=== Source extract ===

“A long, winding descent brought us to the bottom of the valley, where on our arrival men and boys came out to stare at the Persians, and by exacting double prices for fruit and camel’s milk proved themselves not altogether such fools as they looked. For us, regarded as Arabs, we enjoyed their hospitality—it was necessarily a limited one—gratis; whereupon the Na’ib grew jealous, and declaimed against the Arabs as ‘infidels,’ for not treating with suitable generosity pilgrims like themselves returning from the ‘house of God.’
“To get out of this pit was no easy matter; facilis descensus, etc., thought I; no ascending path showed itself in the required direction, and every one tried to push up his floundering beast where the sand appeared at a manageable slope, and firm to the footing. Camels and men fell and rolled back down the declivity, till some of the party shed tears of vexation, and others, more successful, laughed at the annoyance of their companions. Aboo-’Eysa ran about from one to the other, attempting to direct and keep them together, till finally, as Heaven willed, we reached the upper rim to the north.

=== Material supplied ===

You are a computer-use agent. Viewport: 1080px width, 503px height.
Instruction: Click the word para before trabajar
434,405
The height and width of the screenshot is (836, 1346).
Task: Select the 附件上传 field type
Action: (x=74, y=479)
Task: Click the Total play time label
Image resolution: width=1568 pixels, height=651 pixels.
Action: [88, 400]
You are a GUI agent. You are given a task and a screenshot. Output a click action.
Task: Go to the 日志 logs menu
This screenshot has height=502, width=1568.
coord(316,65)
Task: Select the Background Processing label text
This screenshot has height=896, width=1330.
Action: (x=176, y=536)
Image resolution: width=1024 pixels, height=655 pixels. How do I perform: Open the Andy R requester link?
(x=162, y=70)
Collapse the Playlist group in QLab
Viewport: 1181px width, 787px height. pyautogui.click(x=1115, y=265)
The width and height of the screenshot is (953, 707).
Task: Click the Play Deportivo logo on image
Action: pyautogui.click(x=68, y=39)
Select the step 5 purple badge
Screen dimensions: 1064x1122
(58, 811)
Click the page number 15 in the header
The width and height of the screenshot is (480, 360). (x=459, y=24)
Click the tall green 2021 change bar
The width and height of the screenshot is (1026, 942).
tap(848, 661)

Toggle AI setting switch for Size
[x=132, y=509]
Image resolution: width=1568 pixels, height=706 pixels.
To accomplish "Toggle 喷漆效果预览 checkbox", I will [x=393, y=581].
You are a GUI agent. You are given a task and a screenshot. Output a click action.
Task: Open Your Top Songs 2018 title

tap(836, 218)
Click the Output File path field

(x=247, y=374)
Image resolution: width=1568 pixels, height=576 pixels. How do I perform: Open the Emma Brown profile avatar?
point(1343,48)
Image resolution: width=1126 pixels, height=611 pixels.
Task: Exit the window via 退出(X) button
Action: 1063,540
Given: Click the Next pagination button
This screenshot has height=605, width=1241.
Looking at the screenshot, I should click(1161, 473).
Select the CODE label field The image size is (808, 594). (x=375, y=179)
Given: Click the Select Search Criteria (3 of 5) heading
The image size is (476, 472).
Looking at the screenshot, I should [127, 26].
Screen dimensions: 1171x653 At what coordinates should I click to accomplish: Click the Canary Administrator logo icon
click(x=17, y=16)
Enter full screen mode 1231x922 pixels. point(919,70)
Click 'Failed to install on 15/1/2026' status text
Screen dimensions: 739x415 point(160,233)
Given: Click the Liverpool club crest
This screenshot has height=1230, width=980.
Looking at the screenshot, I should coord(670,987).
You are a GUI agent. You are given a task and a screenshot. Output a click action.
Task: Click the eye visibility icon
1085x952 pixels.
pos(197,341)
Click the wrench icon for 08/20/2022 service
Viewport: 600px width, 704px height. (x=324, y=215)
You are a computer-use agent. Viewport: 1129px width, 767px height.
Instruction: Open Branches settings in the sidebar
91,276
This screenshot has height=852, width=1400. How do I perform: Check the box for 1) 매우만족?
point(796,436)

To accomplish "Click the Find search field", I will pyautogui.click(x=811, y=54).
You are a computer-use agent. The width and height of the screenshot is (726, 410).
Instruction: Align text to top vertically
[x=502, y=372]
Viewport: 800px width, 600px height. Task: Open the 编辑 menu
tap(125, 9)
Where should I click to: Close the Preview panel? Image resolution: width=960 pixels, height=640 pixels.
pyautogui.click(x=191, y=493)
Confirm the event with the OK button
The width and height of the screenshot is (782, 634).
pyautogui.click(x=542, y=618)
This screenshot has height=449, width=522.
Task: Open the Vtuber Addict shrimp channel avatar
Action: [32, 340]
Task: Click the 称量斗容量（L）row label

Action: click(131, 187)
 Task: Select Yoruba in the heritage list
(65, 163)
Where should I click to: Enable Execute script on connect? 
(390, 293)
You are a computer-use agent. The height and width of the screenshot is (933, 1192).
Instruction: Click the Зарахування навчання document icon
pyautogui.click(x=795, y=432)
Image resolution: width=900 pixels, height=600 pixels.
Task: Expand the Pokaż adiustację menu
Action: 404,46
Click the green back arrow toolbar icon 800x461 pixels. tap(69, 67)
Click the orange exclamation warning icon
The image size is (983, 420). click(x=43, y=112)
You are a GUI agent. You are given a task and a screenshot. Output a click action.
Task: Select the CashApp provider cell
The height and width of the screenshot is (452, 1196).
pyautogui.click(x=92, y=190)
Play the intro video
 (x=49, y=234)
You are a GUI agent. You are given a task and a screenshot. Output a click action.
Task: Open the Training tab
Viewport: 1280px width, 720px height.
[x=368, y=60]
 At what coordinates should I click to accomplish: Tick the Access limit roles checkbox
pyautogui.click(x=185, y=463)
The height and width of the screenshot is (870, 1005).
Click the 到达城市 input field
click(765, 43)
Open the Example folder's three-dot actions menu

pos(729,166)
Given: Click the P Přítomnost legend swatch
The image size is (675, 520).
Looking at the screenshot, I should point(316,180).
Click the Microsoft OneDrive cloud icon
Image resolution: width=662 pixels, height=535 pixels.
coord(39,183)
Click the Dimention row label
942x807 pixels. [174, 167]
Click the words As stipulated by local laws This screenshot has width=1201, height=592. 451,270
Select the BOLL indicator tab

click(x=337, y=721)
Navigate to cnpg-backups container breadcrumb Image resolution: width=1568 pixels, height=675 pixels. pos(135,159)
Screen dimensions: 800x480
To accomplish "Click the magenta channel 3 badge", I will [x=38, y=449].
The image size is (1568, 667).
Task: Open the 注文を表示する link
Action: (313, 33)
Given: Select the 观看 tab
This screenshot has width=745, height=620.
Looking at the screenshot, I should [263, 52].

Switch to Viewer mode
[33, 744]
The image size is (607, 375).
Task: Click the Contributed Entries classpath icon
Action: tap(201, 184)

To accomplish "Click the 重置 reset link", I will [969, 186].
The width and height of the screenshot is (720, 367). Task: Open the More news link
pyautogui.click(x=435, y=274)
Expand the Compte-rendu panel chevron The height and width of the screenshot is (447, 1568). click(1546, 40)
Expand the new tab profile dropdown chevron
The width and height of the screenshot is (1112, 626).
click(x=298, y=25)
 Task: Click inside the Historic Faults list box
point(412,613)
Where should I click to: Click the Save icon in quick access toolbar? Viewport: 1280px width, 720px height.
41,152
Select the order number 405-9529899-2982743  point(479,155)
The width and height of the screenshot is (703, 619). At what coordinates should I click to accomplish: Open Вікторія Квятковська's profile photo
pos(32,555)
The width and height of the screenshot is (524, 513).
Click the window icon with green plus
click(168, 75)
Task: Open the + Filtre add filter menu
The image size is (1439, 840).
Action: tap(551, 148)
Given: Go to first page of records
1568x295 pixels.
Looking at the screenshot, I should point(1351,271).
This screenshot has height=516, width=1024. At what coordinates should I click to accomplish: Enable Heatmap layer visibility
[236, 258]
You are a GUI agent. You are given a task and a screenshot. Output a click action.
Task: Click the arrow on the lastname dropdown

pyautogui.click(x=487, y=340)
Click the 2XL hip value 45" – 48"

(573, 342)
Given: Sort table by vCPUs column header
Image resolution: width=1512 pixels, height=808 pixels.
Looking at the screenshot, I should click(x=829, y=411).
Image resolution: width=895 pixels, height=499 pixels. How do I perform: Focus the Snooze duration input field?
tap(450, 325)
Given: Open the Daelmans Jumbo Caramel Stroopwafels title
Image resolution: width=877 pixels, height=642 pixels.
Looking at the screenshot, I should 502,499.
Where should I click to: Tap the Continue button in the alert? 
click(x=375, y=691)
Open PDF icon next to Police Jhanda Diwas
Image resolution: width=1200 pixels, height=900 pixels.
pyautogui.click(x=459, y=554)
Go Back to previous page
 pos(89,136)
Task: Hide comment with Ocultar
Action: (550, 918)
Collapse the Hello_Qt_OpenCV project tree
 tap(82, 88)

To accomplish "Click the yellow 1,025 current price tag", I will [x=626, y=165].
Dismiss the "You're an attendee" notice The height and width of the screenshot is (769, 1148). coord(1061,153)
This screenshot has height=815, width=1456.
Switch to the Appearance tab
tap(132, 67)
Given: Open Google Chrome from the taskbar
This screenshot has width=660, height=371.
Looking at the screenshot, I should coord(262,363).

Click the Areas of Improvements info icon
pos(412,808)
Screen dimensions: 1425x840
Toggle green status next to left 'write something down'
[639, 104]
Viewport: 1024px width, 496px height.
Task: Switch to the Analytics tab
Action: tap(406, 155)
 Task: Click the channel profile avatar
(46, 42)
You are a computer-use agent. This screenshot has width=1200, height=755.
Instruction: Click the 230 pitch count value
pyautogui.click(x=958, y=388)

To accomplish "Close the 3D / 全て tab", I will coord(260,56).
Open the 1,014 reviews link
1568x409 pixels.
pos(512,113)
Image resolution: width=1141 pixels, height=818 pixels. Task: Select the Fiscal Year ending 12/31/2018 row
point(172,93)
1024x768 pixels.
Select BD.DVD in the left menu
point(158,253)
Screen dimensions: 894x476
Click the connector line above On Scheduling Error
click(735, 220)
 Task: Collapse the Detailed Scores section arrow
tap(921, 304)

===

Exercises to complete:
a) In the valley passage, what did the men and boys of the valley charge the Persians double prices for?
b) For each statement below, answer yes or no as to whether it agrees with the valley passage, and quote the deciding words: (i) the travelers taken for Arabs paid for the valley people's hospitality; (ii) the Na’ib called the Arabs "infidels"; (iii) the party reached the upper rim to the south.
c) Carry on the valley passage from its last sentence.

Numbered answers:
a) Fruit and camel’s milk.

b)
(i) No: "we enjoyed their hospitality—it was necessarily a limited one—gratis"
(ii) Yes: "declaimed against the Arabs as ‘infidels,’"
(iii) No: "we reached the upper rim to the north"

c)
“Before us lay what seemed a storm-driven sea of fire in the red light of afternoon, and through it we wound our way, till about an hour before sunset we fell in with a sort of track or furrow. Next opened out on our road a long descent, at whose extreme base we discerned the important and commercial town of Zulphah. Beyond it rose the wall-like steeps of Djebel Toweyk, so often heard of, and now seen close at hand. Needless to say how joyfully we welcomed the first view of that strange ridge, the heart and central knot of Arabia, beyond which whatever lay might almost be reckoned as a return journey.
“We had now, in fact, crossed the Nefood, and had at our feet the great valley which constitutes the main line of communication between Nedjed and the north, reaching even to the Tigris and Bagdad.
“We passed the whole length of the town of Zulphah, several streets of which had been lately swept away by the winter torrents that pour at times their short-lived fury down this valley. Before us to the southeast stretched the long hollow; on our right was the Nefood, on our left Djebel Toweyk and the province of Sedeyr. The mountain air blew cool, and this day’s journey was a far pleasanter one than its predecessor. We continued our march down the valley till the afternoon, when we turned aside into a narrow gorge running up at a sharp angle to the northeast, and thus entered between the heights of Djebel Toweyk itself.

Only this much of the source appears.